### How to complete this task
Repeat the lines below exactly as written, please, from the line with "Select the BB7" to the line with "Task: Click the Project Password label", both lines included, and no others.
Records provided below:
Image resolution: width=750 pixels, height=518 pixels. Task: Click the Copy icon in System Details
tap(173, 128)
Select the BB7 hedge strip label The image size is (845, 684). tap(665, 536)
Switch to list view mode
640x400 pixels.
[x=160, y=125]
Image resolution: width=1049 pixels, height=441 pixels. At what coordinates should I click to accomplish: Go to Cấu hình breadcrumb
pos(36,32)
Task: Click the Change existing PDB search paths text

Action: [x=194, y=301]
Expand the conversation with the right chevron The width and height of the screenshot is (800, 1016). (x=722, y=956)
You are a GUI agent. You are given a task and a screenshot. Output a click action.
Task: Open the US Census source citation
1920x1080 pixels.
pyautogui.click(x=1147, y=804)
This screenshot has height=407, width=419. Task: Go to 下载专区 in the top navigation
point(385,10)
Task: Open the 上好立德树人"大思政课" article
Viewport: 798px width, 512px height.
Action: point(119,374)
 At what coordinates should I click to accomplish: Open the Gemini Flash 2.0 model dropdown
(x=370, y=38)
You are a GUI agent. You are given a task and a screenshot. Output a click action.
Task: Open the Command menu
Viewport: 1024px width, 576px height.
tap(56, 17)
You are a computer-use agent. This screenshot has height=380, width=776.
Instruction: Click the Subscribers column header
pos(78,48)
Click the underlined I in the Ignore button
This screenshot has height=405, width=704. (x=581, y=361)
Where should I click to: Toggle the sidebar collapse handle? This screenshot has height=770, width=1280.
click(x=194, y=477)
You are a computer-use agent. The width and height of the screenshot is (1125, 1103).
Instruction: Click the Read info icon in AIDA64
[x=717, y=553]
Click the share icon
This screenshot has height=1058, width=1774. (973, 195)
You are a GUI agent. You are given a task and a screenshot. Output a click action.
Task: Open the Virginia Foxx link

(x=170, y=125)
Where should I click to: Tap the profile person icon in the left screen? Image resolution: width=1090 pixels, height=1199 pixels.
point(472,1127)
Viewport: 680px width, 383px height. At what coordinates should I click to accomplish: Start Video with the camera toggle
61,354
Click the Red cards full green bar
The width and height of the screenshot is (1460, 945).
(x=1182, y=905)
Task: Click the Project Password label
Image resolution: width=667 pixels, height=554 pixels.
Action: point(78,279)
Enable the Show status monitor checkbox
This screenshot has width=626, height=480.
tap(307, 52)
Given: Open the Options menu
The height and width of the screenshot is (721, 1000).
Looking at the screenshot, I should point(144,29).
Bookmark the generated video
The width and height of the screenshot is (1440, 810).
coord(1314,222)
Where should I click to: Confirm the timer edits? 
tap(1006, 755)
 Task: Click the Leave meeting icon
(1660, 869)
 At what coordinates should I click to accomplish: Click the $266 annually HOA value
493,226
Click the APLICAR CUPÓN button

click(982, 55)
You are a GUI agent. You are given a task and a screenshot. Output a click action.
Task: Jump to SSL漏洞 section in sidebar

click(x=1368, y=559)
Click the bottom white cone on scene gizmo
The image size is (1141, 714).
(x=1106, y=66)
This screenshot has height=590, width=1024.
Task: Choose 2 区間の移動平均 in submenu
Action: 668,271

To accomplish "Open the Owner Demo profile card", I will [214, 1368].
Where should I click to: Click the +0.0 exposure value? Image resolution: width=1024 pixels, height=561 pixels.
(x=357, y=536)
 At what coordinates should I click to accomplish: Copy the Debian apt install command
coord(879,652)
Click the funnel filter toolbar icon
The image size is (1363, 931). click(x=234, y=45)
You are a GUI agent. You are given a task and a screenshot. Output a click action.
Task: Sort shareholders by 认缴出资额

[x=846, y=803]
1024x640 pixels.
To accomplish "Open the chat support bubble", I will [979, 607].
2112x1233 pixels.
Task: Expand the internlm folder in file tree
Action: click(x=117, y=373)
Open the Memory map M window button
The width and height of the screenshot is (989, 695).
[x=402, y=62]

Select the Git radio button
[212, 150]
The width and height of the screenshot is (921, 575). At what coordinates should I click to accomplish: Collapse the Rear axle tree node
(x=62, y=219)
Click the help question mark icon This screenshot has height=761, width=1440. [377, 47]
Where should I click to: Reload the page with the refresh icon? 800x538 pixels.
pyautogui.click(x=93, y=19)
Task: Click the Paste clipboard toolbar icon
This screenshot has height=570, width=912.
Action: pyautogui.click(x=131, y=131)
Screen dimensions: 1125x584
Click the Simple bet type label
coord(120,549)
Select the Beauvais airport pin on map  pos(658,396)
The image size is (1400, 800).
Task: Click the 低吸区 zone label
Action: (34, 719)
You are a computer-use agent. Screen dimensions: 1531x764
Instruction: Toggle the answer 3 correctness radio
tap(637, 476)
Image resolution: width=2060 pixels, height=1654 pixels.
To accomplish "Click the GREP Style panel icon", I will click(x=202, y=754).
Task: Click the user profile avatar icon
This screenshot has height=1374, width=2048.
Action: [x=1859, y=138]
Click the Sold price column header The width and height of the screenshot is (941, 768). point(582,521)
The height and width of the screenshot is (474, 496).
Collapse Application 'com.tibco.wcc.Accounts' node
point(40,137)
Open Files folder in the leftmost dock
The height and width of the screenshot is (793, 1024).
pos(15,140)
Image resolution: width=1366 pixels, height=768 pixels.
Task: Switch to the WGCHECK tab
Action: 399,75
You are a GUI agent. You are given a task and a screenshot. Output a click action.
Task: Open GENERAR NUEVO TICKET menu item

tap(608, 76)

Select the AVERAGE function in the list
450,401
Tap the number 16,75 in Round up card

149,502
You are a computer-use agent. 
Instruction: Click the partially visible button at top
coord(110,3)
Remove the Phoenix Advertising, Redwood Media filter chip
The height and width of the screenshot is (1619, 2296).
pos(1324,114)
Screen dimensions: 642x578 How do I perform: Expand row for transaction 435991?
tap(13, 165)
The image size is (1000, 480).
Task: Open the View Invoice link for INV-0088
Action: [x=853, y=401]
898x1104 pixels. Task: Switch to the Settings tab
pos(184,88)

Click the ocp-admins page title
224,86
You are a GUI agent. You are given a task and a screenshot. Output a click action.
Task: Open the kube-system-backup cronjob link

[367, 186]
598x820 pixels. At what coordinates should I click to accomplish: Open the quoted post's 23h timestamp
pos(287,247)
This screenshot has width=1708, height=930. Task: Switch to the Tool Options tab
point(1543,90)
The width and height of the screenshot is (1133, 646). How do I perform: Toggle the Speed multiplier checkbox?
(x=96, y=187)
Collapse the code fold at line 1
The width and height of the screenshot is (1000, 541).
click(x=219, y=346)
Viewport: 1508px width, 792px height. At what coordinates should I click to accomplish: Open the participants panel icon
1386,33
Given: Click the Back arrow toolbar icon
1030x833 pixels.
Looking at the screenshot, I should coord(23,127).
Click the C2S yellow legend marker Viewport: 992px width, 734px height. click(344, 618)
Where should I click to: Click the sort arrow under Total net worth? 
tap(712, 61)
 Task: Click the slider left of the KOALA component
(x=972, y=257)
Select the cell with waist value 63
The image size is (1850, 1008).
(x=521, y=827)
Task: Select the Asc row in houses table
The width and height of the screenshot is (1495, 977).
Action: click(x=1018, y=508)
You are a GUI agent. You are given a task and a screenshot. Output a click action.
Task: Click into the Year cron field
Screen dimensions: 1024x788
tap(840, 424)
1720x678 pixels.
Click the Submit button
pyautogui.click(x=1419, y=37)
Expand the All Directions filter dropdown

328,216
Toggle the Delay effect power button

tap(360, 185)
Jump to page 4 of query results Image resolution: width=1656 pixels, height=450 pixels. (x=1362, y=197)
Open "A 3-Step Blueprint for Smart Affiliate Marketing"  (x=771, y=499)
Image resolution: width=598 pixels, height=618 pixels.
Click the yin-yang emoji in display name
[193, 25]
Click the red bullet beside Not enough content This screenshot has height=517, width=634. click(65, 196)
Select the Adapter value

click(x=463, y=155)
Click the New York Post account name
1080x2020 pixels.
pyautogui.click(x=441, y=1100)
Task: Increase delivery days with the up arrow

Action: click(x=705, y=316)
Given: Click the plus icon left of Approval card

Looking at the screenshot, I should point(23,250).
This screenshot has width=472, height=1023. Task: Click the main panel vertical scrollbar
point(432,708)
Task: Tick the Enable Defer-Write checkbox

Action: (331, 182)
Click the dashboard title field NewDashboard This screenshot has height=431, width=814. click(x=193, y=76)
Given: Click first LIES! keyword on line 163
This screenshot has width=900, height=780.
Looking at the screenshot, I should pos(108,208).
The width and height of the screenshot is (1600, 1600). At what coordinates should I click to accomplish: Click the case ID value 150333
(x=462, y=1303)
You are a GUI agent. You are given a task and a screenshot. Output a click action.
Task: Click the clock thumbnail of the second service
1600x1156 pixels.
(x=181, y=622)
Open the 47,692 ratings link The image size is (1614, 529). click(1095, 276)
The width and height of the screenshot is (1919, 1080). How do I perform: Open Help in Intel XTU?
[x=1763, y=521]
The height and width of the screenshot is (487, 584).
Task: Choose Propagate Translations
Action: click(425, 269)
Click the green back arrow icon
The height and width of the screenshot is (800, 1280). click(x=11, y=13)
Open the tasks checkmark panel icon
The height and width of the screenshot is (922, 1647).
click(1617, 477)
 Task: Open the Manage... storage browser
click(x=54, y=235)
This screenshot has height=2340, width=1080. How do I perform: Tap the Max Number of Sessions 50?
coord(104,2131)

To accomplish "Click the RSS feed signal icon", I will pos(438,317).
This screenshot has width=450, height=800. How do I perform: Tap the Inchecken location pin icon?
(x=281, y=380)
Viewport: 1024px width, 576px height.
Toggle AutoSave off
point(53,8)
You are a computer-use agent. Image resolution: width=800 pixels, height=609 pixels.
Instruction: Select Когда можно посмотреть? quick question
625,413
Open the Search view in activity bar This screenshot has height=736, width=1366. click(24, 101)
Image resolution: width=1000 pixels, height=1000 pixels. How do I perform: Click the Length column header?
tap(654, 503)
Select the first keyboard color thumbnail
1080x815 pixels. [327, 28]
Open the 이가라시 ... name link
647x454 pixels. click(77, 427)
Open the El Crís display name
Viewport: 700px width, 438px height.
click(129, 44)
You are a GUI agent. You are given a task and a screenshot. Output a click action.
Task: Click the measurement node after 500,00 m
End of Records provided.
### Output of the exercise
Select the BB7 hedge strip label The image size is (845, 684). tap(665, 536)
Switch to list view mode
640x400 pixels.
[x=160, y=125]
Image resolution: width=1049 pixels, height=441 pixels. At what coordinates should I click to accomplish: Go to Cấu hình breadcrumb
pos(36,32)
Task: Click the Change existing PDB search paths text

Action: [x=194, y=301]
Expand the conversation with the right chevron The width and height of the screenshot is (800, 1016). (x=722, y=956)
You are a GUI agent. You are given a task and a screenshot. Output a click action.
Task: Open the US Census source citation
1920x1080 pixels.
pyautogui.click(x=1147, y=804)
This screenshot has height=407, width=419. Task: Go to 下载专区 in the top navigation
point(385,10)
Task: Open the 上好立德树人"大思政课" article
Viewport: 798px width, 512px height.
Action: point(119,374)
 At what coordinates should I click to accomplish: Open the Gemini Flash 2.0 model dropdown
(x=370, y=38)
You are a GUI agent. You are given a task and a screenshot. Output a click action.
Task: Open the Command menu
Viewport: 1024px width, 576px height.
tap(56, 17)
You are a computer-use agent. This screenshot has height=380, width=776.
Instruction: Click the Subscribers column header
pos(78,48)
Click the underlined I in the Ignore button
This screenshot has height=405, width=704. (x=581, y=361)
Where should I click to: Toggle the sidebar collapse handle? This screenshot has height=770, width=1280.
click(x=194, y=477)
You are a computer-use agent. The width and height of the screenshot is (1125, 1103).
Instruction: Click the Read info icon in AIDA64
[x=717, y=553]
Click the share icon
This screenshot has height=1058, width=1774. (973, 195)
You are a GUI agent. You are given a task and a screenshot. Output a click action.
Task: Open the Virginia Foxx link

(x=170, y=125)
Where should I click to: Tap the profile person icon in the left screen? Image resolution: width=1090 pixels, height=1199 pixels.
point(472,1127)
Viewport: 680px width, 383px height. At what coordinates should I click to accomplish: Start Video with the camera toggle
61,354
Click the Red cards full green bar
The width and height of the screenshot is (1460, 945).
(x=1182, y=905)
Task: Click the Project Password label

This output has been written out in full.